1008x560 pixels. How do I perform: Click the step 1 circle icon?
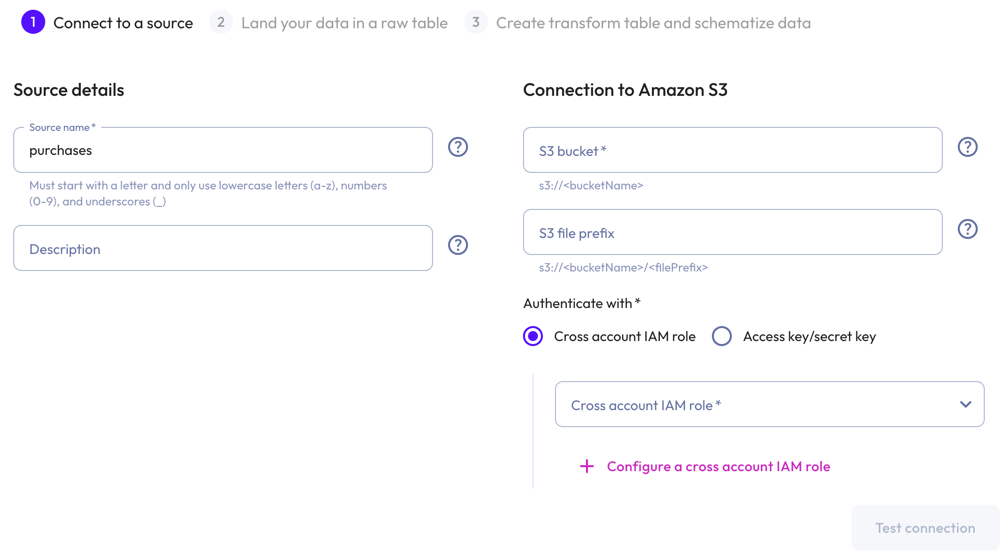click(33, 23)
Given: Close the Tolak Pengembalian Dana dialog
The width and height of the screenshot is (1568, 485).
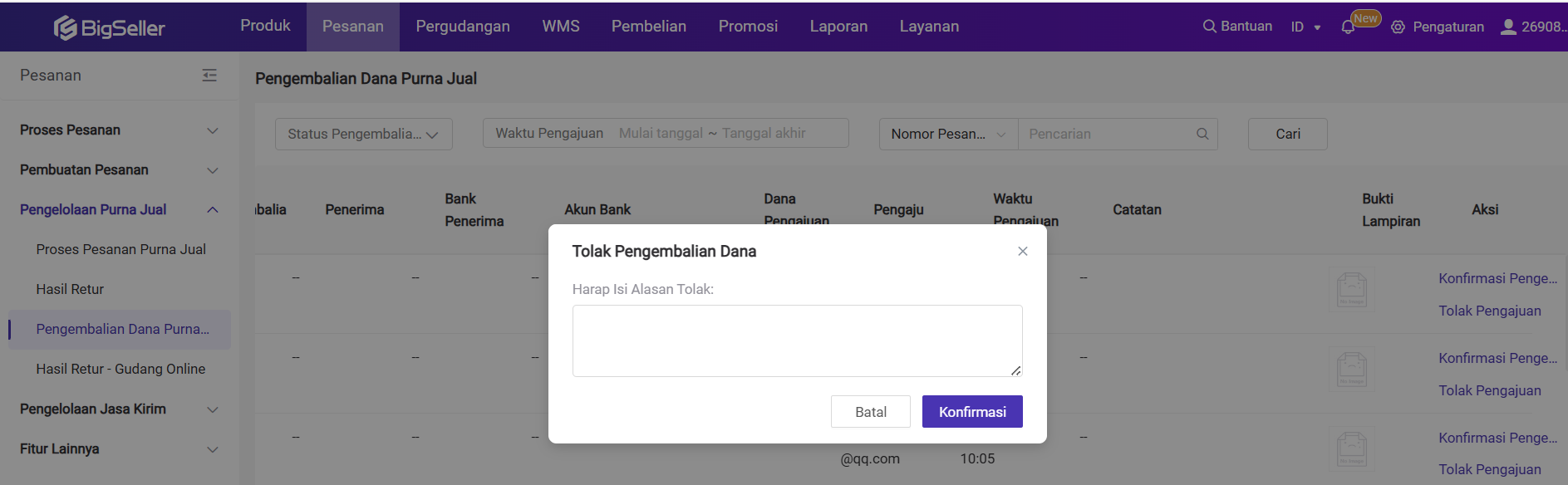Looking at the screenshot, I should tap(1022, 252).
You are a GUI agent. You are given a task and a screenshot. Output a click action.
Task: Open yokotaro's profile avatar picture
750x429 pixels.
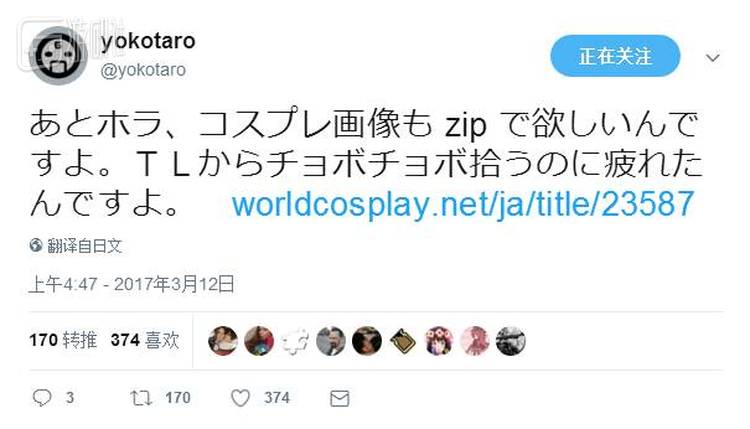coord(58,55)
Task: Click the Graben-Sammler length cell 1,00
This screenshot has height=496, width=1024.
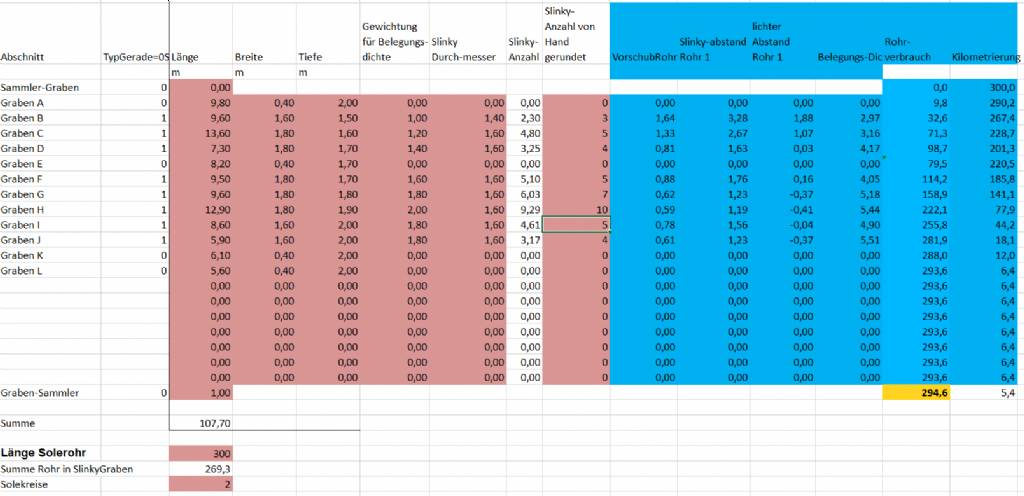Action: click(x=202, y=394)
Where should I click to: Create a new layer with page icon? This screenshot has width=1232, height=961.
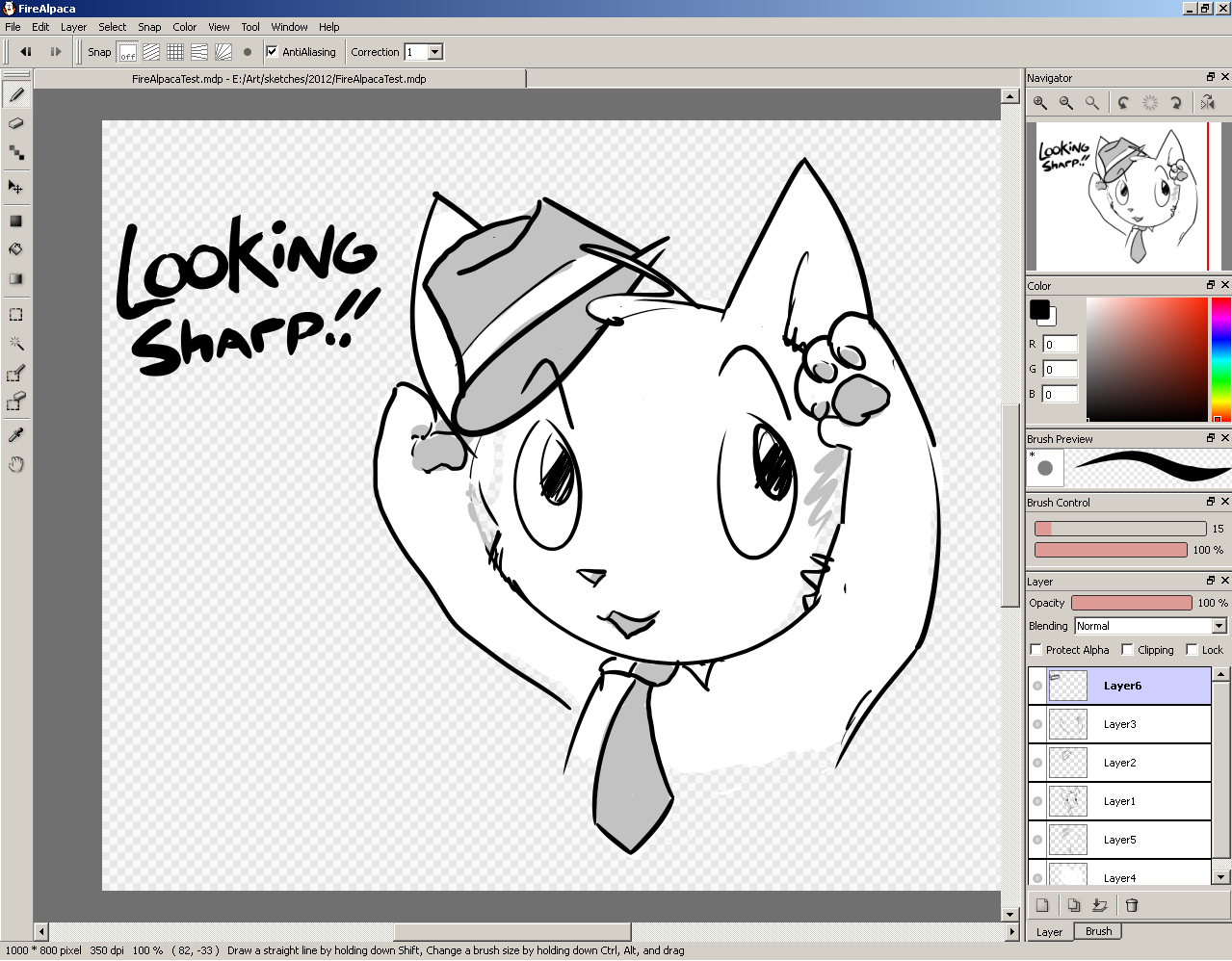tap(1042, 905)
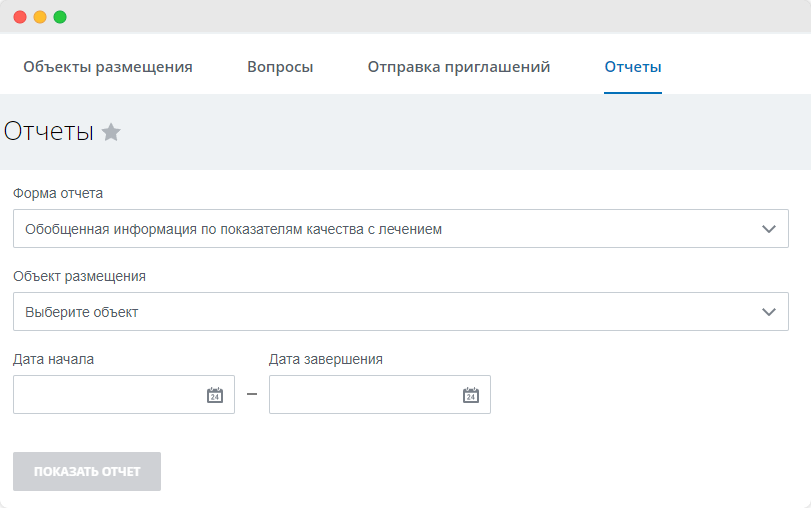The width and height of the screenshot is (811, 508).
Task: Open the Обобщенная информация report form selector
Action: (401, 228)
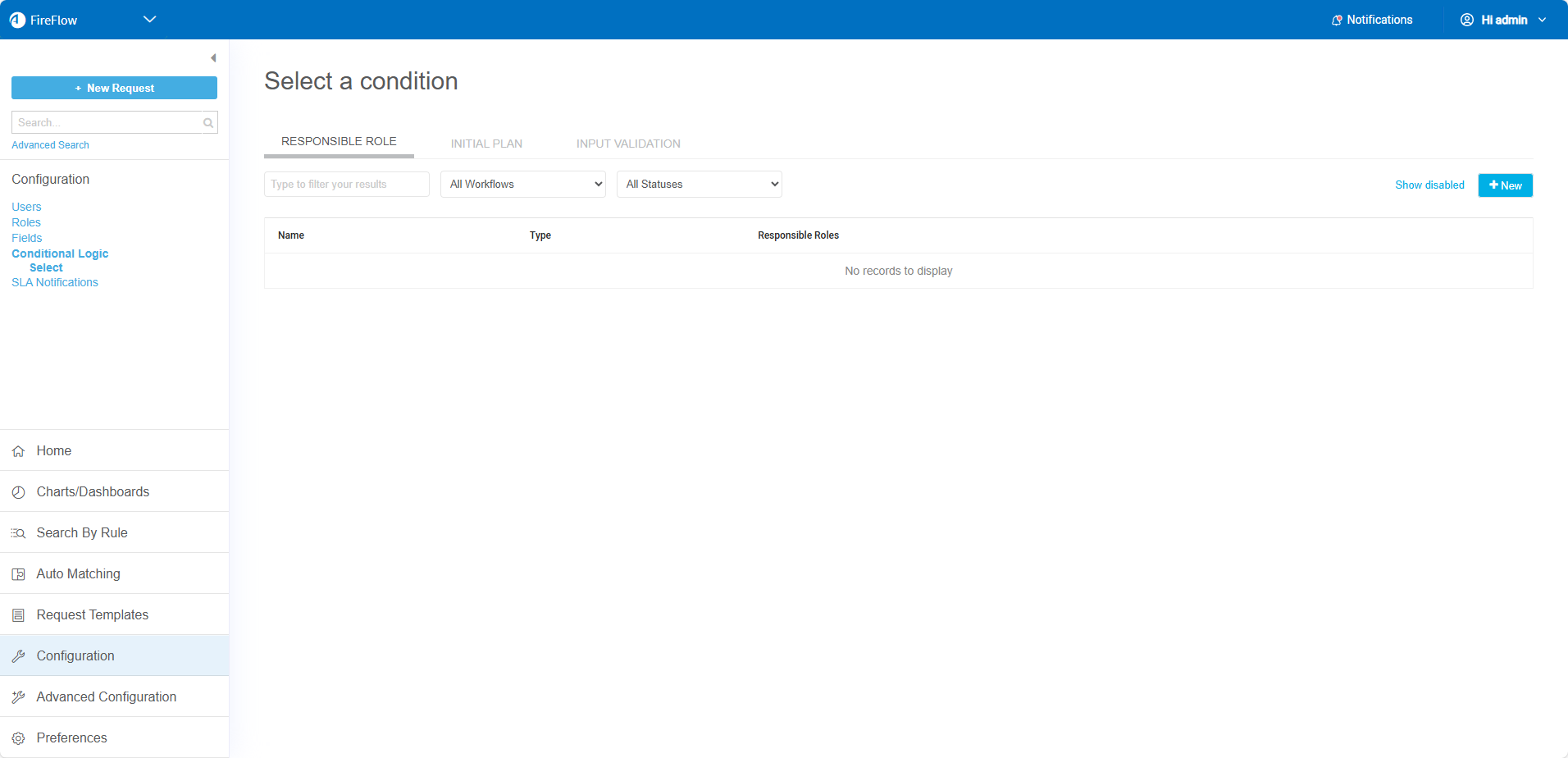Collapse the left sidebar panel arrow

click(213, 58)
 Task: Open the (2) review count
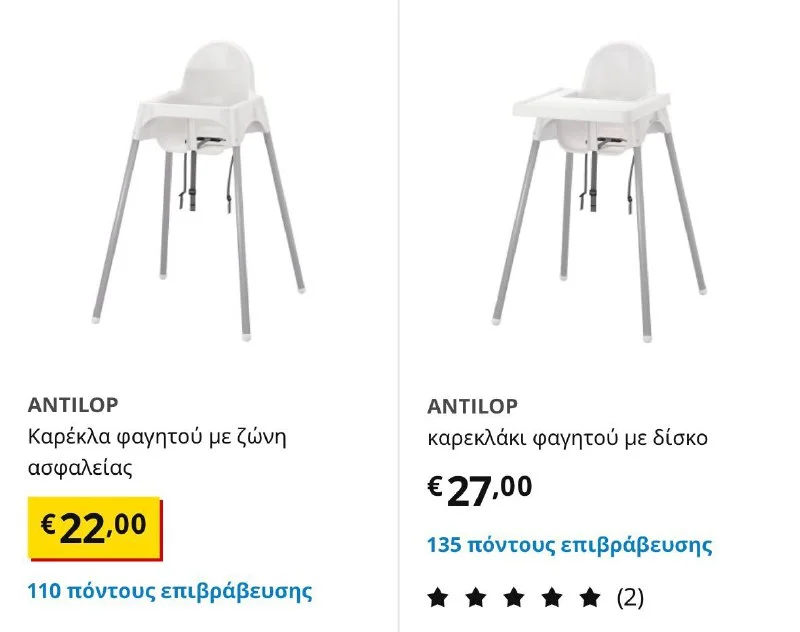630,598
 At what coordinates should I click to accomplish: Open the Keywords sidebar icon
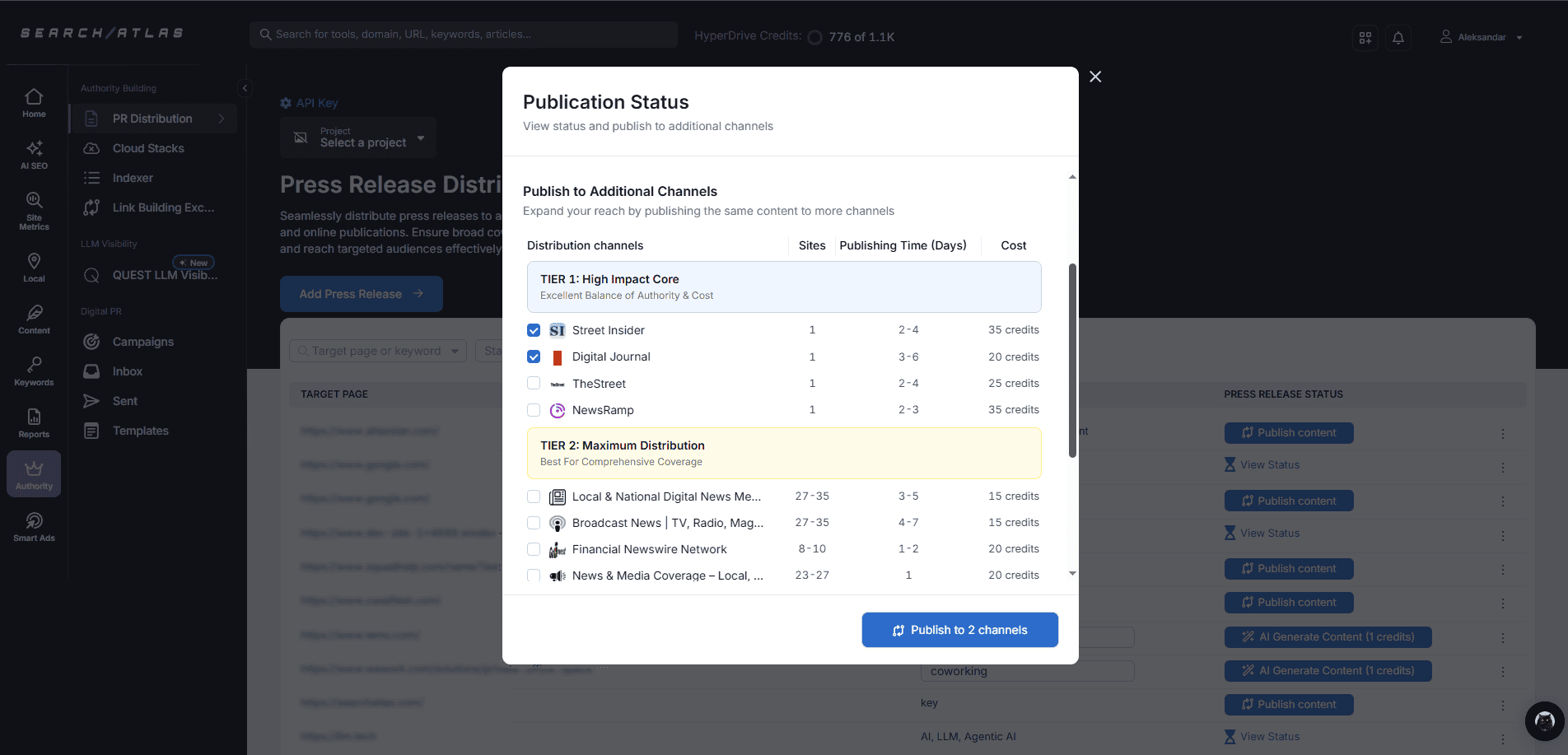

■ ■ ■ ■

» **WORK TO COMPLETE**
Your answer must be the lines from the one containing "Task: Click the" through the last line of the listing above, restated word for word, with no pictures.

» **ANSWER FOR THIS EXERCISE**
Task: Click the Graben-Sammler length cell 1,00
This screenshot has height=496, width=1024.
Action: click(x=202, y=394)
Where should I click to: Create a new layer with page icon? This screenshot has width=1232, height=961.
tap(1042, 905)
The width and height of the screenshot is (811, 508).
Task: Open the Обобщенная информация report form selector
Action: (401, 228)
Collapse the left sidebar panel arrow

click(213, 58)
 Task: Open the (2) review count
630,598
 At what coordinates should I click to accomplish: Open the Keywords sidebar icon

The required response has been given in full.